— Consigne 1 —
Répondez à ces questions à l'aide de l'article sur les relations maroco-américaines :
(a) Quel jour Peter Rodman s'est-il rendu en visite officielle au Maroc ?
(b) Entre quelles deux options la stratégie américaine semble-t-elle vaciller ?
(c) Quel régime les responsables américains veulent-ils disloquer ?
— Consigne 2 —
Prolongez l'article sur les relations maroco-américaines au-delà de sa dernière phrase, dans le même ton.

— Document source —

>>>>>

Entre le Maroc et les Etats Unis d’Amérique existe-t-il réellement une alliance stratégique ? C’est en tous les cas ce qu’a voulu faire croire le Secrétaire d’Etat-adjoint américain, M. Peter Rodman, en visite officielle au Maroc mardi 28 janvier 2003, surtout que cet officiel américain est, de par sa fonction foncière, le principal conseiller du Secrétaire d’Etat américain en matière d’élaboration et de Coordination de la stratégie et de la politique de la sécurité internationale. Il sait donc exactement de quoi cela retourne quand il évalue les relations maroco-américaines, surtout vues à l’aune de leur périodicité dans le contexte maghrébin.
Pourtant, à regarder de plus près ces relations, caractérisées par des hauts et des bas donnant le tournis au meilleur stratège mondial, il y a lieu de jaser. Car, non seulement la stratégie américaine des relations internationales semble vaciller entre la carotte et le bâton, pis, ou mieux cela dépend, pour ce qui est du Maroc, c’est plutôt le bâton qui est généralement brandi, même lorsque le apparences font croire que c’est la realpolitics qui gouverne les rapports des USA à ses amis.
De toutes les façons, au regard de la nature de la donne mondiale actuelle, il est naïf de mettre sur le compte d’intentions stratégiques les déclarations officielles des responsables américains, obnubilés qu’ils sont désormais dans leur cavalcade contre le terrorisme international, d’un côté, et dans leur manie à vouloir obligatoirement disloquer le régime irakien de Saddam Hussein, d’un autre côté.

<<<<<

— Données fournies —
>>>>>

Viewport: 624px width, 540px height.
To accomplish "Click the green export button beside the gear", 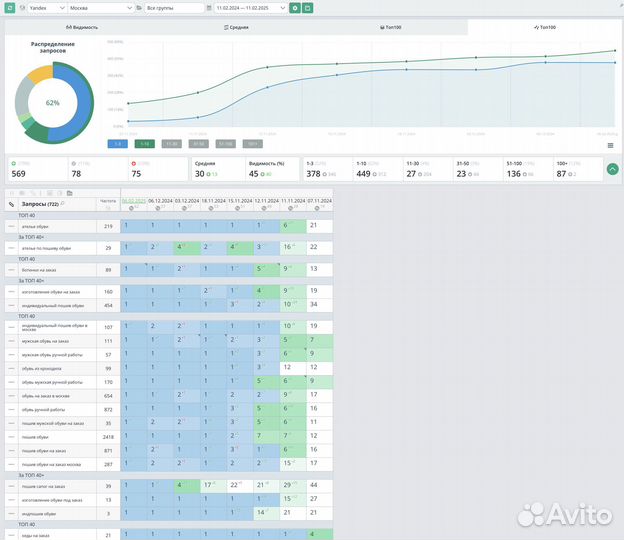I will tap(307, 7).
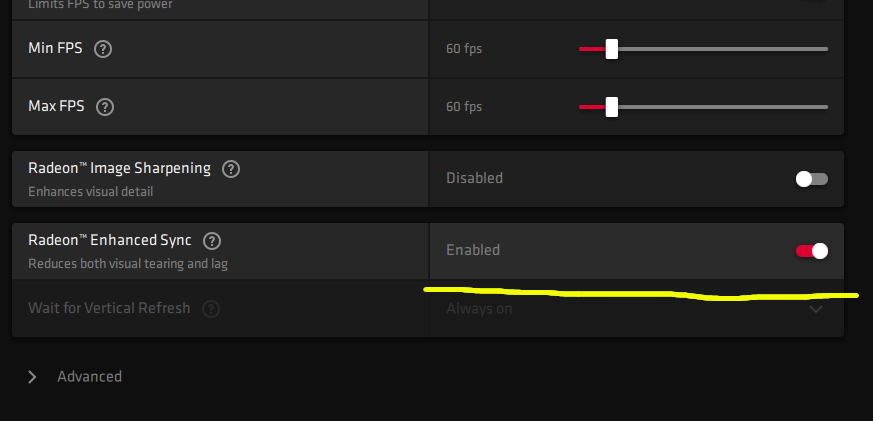
Task: Click the Radeon Enhanced Sync label
Action: point(109,240)
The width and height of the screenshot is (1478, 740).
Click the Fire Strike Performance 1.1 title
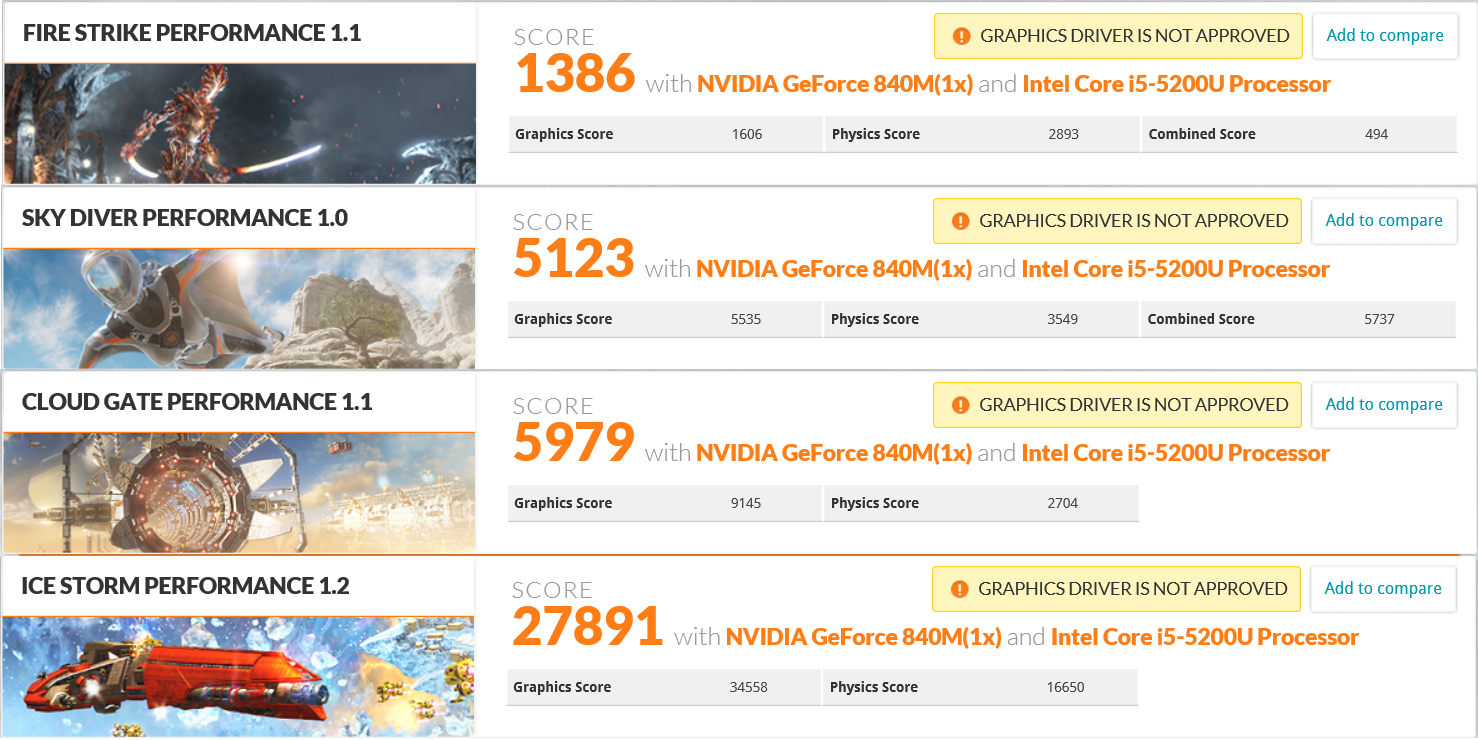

<<<<<

— Bonne réponse 1 —
(a) Le mardi 28 janvier 2003.
(b) Entre la carotte et le bâton.
(c) Le régime irakien de Saddam Hussein.

— Bonne réponse 2 —
Mais il y a tout de même quelque chose de crédible dans les propos de M. Rodman, surtout quand il situe dans l’Histoire les relations maroco-américaines, en comparaison des tractations géo-militaires que cultivent les Américains à l’égard de l’Algérie d’aujourd’hui. En supposant que le responsable américain de la sécurité internationale dise toute la vérité, il y a une dynamique qui identifie le regard américain posé sur Alger et les yeux doux qu’il appose sur Rabat. Dans la logique de M. Rodman, il n’y a pas lieu de s’inquiéter des prestations américaines à l’égard de notre remuant voisin du nord-est puisque, de toutes les manières, Washington sait que Rabat est un plus vieil ami qu’Alger ! Quid donc de la sémantique de cette alliance stratégique que nous explique le principal responsable américain du Conseil national de la sécurité.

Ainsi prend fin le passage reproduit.